Right now after a week of having Badfinger’s freshly resurrected hit from 1972 playing in my head, I keep hearing “Follie! Follie!” (“Madness! Madness!”) from the first act of Zeferelli’s lavish 1983 film version of La Traviata. Admitted, the music the other Walter had in mind was a long way from “Baby Blue,” the song that Breaking Bad aspired and ascended to the other Sunday. But how good it felt to recognize the opening chords, then the descending bass line, to know the song even before you could name it, a surge of melodic rock and roll excitement lifted over the top with a camera movement that was nothing less than operatic (lest we forget whose birthday this is). Suddenly you find yourself rising above the concluding image of a show defined by the richness of its imagery, looking down as if from a Paris Opera chandelier with the fallen phantom way below. That crane shot and the choice of “Baby Blue” was the defining stroke of genius in a show propelled by its own brilliance, like a Catherine wheel Vince Gilligan set spinning when Bush was still in the White House. For cinematography alone, the saga of a high school science teacher in Albuquerque who took his life to another level as the master chef of crystal blue meth is an outstanding work of art.
Now that I think of it, a fascinating opera could be composed around Walter White’s Mephistophelian journey, with arias and choruses featuring the downtrodden scientific genius, his family, his former D-student helper, his underworld associates and enemies, clowns and kingpins, and the fire that consumes them.
The Right Song
According to a story in Rolling Stone, Vince Gilligan’s music team didn’t agree with his choice of Badfinger’s rocker. Numerous songs with titles playing on blue meth were suggested, including no doubt Bob Dylan’s “It’s All Over Now, Baby Blue” and Tommy James’s “Crystal Blue Persuasion.” Profiting from the stir created by Breaking Bad, Badfinger’s prototypical piece of Power Pop, the polar opposite of Dave Porter’s succinct, hypnotically sinister opening theme, is on the verge of entering the Billboard Top 100, with a nearly 3000 percent sales gain in the week following the September 29 showing; in the 11 hours immediately after the finale, according to Spotify, global streams of the song were up 9,000 percent. The hint of media mania also reflects a reprise of the Beatles magic that gave an early glow to their Welsh proteges. Not only was Badfinger the first group signed to the Apple label, it took its name from John Lennon, who used to riff on his “Bad Finger Boogie.”
Breaking Blue
The breaking bad downside is that Pete Ham, the song’s composer and lead singer, hanged himself in 1975, three years after “Baby Blue” was released. Tom Evans, whose bass line gave the song its signature, took his life in the same manner in 1983, three years after the murder of John Lennon. The crook who stole the group blind and helped sink it (he was actually named in Pete Ham’s suicide note) would have been at home in the cut-throat world of Gilligan’s Albuquerque where the show’s crooked lawyer Saul Goodman (Bob Odenkirk) provides all kinds of unlawful advice along with indispensable comic relief. A sign of Saul’s popularity is that Odenkirk is under contract to AMC for a spinoff series tentatively titled “Better Call Saul.”

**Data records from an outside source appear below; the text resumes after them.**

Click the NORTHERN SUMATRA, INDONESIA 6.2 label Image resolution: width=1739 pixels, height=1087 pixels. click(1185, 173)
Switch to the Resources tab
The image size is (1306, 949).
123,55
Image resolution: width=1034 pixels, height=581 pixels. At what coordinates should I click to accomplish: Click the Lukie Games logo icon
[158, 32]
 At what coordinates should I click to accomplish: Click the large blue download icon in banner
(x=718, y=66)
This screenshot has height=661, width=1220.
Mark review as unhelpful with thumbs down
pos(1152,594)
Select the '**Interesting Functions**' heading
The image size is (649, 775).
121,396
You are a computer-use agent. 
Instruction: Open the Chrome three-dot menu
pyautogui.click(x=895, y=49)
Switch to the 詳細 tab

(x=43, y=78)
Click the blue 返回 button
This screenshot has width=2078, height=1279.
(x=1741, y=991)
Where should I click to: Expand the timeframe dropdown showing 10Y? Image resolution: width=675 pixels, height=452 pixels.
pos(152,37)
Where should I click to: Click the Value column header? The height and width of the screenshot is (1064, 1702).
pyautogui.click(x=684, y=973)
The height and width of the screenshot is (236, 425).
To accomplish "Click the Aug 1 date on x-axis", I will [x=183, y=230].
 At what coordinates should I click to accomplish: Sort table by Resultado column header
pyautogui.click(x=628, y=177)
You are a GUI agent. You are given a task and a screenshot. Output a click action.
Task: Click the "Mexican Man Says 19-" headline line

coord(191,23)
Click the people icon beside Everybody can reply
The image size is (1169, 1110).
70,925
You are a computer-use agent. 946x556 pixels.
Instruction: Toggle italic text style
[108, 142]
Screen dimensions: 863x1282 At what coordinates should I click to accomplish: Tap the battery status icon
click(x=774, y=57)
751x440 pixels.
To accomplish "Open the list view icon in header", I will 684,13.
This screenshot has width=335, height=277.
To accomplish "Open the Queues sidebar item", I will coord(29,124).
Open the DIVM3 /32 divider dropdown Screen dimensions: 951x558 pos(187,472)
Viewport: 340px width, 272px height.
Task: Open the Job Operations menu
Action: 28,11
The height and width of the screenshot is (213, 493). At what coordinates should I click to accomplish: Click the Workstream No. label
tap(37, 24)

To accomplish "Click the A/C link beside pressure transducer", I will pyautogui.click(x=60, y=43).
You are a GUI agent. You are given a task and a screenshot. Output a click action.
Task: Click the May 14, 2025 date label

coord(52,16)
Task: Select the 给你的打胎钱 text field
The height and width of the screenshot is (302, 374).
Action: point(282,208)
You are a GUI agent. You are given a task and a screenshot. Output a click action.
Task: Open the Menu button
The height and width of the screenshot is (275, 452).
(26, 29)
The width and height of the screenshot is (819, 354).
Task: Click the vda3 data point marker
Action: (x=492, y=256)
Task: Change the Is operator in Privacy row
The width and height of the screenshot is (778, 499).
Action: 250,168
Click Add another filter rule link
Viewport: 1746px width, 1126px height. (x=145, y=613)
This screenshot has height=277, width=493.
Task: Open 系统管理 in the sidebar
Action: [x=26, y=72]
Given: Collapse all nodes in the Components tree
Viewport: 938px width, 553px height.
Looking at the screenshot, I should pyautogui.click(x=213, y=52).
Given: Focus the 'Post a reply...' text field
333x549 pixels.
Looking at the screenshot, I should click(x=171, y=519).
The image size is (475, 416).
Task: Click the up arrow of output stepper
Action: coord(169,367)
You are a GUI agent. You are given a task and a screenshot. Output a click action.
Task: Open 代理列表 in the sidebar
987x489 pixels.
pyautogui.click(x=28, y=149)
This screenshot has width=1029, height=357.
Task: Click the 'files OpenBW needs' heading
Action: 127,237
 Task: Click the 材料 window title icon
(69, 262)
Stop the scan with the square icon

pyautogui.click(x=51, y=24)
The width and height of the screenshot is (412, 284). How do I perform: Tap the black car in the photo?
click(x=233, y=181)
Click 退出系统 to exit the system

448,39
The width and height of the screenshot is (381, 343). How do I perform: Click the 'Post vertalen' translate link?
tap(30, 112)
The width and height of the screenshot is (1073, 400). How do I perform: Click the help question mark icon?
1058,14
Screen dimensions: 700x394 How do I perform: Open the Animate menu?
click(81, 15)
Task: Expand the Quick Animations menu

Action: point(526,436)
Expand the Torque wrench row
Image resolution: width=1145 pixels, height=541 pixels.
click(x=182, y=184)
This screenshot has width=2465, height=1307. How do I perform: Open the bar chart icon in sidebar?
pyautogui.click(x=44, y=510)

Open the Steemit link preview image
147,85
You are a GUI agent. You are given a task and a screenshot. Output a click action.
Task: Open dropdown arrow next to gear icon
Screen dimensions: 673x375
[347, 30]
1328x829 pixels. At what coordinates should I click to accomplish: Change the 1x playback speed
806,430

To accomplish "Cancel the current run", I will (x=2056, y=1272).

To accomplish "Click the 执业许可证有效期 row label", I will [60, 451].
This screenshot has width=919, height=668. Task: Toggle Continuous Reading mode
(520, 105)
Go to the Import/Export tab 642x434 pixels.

Not all of Breaking Bad’s followers go along with the ending. The show that rocks its way off the stage has given us hell on earth, plumbed depths of evil, created paintings on film as savage as they are beautiful, shot through with outrages like the raspberry slushie, the pink teddy bear, and the severed-head-of-a-drug-dealer-aboard an exploding tortoise. At the same time, Badfinger’s jubilant, undaunted song underscores the recognition that Walt himself finally articulates in the closing episode, that he’s an unapologetic genius who sinned mightily going to the limit for his art, which in the end was not merely for money and family but for himself.
Responding
So how do we define or relate to or properly appreciate Breaking Bad? In Alan Sepinwall’s Hitfix blog, which is heading toward a thousand comments, most respondents make generally positive value judgments about the finale, debating plot elements, unresolved twists and turns, loose threads, speculating on the fates of supporting characters, fools and knaves, bodyguards and hitmen. The level of analytical involvement made me think of the brave new world of teaching the critic Richard Poirier was proposing around the time he wrote The Performing Self (1970). Poirier’s goal was to open the study of literature to elements of popular culture and compelling subjects like sports, video games, technology, advertising, making the most of everyday interests and enthusiasms undergraduates and graduate students could engage with, therein leading them to the spontaneous practice of a primitive, but potentially productive form of analysis that could then be brought to bear on what they were reading. Right now the last comment on the Hitfix blog, from “Jerseyrudy” ends with a reference to everybody’s favorite analogy for ambiguity, the Mona Lisa: “it is a strength of any work of art that it can be open to different interpretations.” The Mona Lisa was also Frank Capra’s favorite example of Great Popular Art.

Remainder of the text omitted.